* _Data items_
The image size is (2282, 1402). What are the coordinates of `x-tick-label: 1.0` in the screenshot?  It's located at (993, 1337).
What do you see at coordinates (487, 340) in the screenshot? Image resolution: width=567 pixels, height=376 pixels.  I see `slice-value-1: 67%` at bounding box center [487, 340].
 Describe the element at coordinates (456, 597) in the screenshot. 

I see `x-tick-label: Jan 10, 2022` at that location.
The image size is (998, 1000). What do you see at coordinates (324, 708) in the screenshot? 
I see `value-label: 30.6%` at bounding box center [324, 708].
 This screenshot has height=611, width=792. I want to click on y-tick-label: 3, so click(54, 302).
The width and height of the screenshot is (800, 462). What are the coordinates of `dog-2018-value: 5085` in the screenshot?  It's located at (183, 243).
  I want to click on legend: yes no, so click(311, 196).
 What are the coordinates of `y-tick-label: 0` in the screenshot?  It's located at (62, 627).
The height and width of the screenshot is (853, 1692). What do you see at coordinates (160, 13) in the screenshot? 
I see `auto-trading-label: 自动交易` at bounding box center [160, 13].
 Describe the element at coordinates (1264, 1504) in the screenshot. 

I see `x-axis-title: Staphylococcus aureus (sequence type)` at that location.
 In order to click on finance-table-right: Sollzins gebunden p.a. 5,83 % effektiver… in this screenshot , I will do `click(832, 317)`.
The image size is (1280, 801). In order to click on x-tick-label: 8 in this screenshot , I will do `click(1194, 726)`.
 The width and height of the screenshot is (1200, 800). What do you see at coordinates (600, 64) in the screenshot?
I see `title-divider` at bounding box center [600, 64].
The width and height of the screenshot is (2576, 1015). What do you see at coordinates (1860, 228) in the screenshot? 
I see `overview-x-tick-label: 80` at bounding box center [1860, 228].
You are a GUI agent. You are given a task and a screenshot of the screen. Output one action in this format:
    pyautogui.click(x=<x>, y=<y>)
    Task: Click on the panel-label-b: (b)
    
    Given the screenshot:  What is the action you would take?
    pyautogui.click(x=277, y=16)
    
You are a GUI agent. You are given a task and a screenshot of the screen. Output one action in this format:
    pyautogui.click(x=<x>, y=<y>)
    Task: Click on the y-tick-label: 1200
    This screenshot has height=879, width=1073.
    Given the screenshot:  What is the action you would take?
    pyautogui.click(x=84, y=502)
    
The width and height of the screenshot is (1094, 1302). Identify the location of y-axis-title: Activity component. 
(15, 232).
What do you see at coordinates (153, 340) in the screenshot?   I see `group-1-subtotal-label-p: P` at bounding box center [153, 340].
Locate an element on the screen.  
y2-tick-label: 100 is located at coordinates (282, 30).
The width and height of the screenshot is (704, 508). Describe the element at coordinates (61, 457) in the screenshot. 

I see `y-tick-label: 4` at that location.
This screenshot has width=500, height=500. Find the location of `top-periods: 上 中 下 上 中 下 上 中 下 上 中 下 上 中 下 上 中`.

* _Task brief_
Identify every line in the data above that contains the string "What", and copy each of those lines in full.

* _Exercise answer_
The image size is (2282, 1402). What are the coordinates of `x-tick-label: 1.0` in the screenshot?  It's located at (993, 1337).
What do you see at coordinates (487, 340) in the screenshot? Image resolution: width=567 pixels, height=376 pixels.  I see `slice-value-1: 67%` at bounding box center [487, 340].
The image size is (998, 1000). What do you see at coordinates (324, 708) in the screenshot? 
The width and height of the screenshot is (800, 462). What are the coordinates of `dog-2018-value: 5085` in the screenshot?  It's located at (183, 243).
 What are the coordinates of `y-tick-label: 0` in the screenshot?  It's located at (62, 627).
The height and width of the screenshot is (853, 1692). What do you see at coordinates (160, 13) in the screenshot? 
 The width and height of the screenshot is (1200, 800). What do you see at coordinates (600, 64) in the screenshot?
The width and height of the screenshot is (2576, 1015). What do you see at coordinates (1860, 228) in the screenshot? 
    Given the screenshot:  What is the action you would take?
    Given the screenshot:  What is the action you would take?
What do you see at coordinates (153, 340) in the screenshot?   I see `group-1-subtotal-label-p: P` at bounding box center [153, 340].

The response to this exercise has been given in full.